L'Ordre de Saint Jean de Jérusalem (ancien nom de l'Ordre de Malte) s'établit vraisemblablement à Vienne vers 1200, avec une chapelle et un hôpital. Le fait est mentionné pour la première fois en 1217. La fondation relevait juridiquement de la Commanderie de Mailberg, dépendant elle-même du grand Commandeur pour l'Italie, la Hongrie et l'Autriche, plus tard du Grand Prieuré de Bohême. L'assistance aux indigents et aux malades était l'une des tâches de la Commanderie. Le premier Commandeur mentionné nommément est en 1267 le Frère Marquart.

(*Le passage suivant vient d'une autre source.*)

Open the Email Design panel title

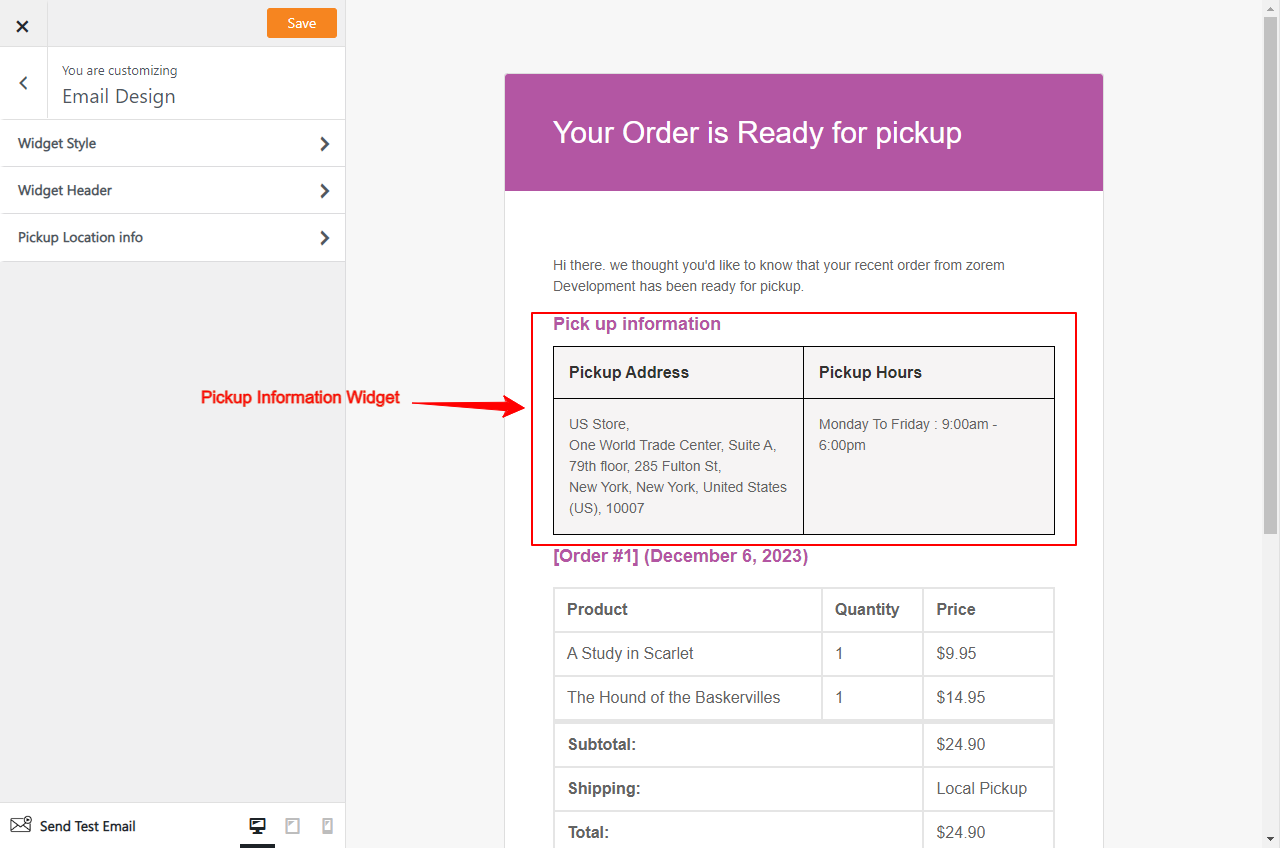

Après 1400 on construisit à côté de l'église une auberge de pèlerins, qui fut agrandie lors des travaux de l'église pour prendre sa forme actuelle. A l'intérieur, dans la croisée d'ogives sous la tribune de l'orgue, figure sur la clef de voûte un lion avec le jeune garçon: le Sauveur qui offre à humanité la vie surnaturelle.

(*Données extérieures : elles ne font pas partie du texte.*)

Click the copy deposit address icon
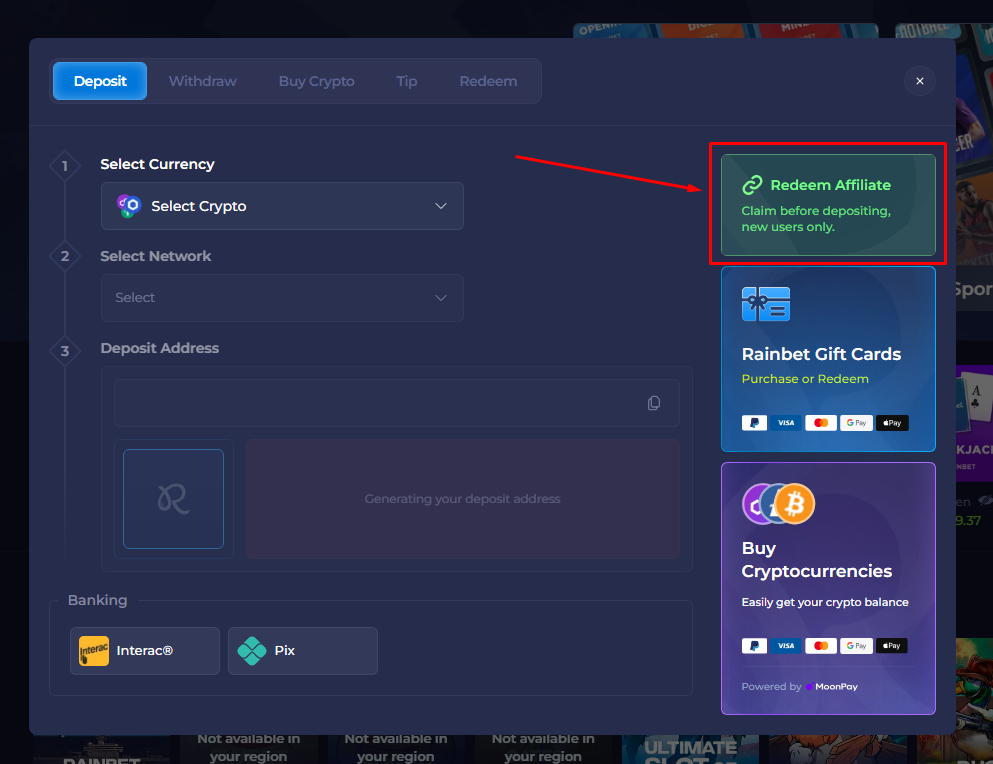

La petite Commanderie de Malte a joué un rôle important pendant le siège de Vienne par les Turcs ainsi que lors du transfert de la Cour impériale à Vienne au 17ème siècle. Le célèbre moine augustin Abraham a Santa Clara y a prêché, un lien étroit existe aujourd'hui encore avec la paroisse St Augustin.

A l'époque Baroque le Commandeur Fra' Michael Ferdinand Graf von Althann (1708-1779) fit modifier le bâtiment, comme en témoignent le tableau du maître-autel, peint vers 1750 par Johann Georg Schmidt et représentant le patron de l'Ordre, ainsi que le bel orgue de Sonnholz.

En 1806 Franz von Colloredo (1736-1806) munit la façade de l'église de pilastres corinthiens, dans le style Empire, et modifia l'aménagement intérieur. Le tableau du maître-autel fut inséré dans un cadre Empire, l'église s'enrichit de l'autel-sarcophage en marbre rouge, des statues en bois des princes des Apôtres Pierre et Paul, de la chaire et du monument dédié au défenseur victorieux de l'Ile de Malte le Grand Maître Fra' Jean Parisot de La Valette (1557-1568)

Dans les années 1837-39, les bâtiments ecclésiaux furent d'après les plans de Alois Pichl alignés au front des maisons de la Kärntnerstraße ; les vitraux datent de 1857.

uite à des travaux partiels de rénovation en 1968, 1972 et 1983/84, une restauration générale fut effectuée en 1997/98 sous le grand Prieur le Bailli Fra' Wilhelm von und zu Liechstenstein. Finalement le Procurateur Bailli Norbert de Salburg-Falkenstein fit rénover le socle du bâtiment en 2009.

Traduction: Dr. Mar Gilet

 


Wolfgang Karner
L'Orgue de la Malteserkirche à Vienne

Les détails concernant les origines de l'orgue de la Malteserkirche sont rares: à ce jour aucune inscription dans l'instrument, aucune mention dans les archives. Néanmoins, quelques indications dans l'orgue ainsi que dans l'église permettent une attribution et une datation approximative.

La plate-face centrale de la façade de l'instrument est surmontée des armoiries des comtes von Althann. Michael Ferdinand Johann comte von Althann a été nommé en 1749 commandeur de Saint-Jean à Vienne . Ces armoiries font partie d'une série de 32 qui ornent l'église. Il est donc certain que le comte von Althann était à l'origine de la construction de l'orgue.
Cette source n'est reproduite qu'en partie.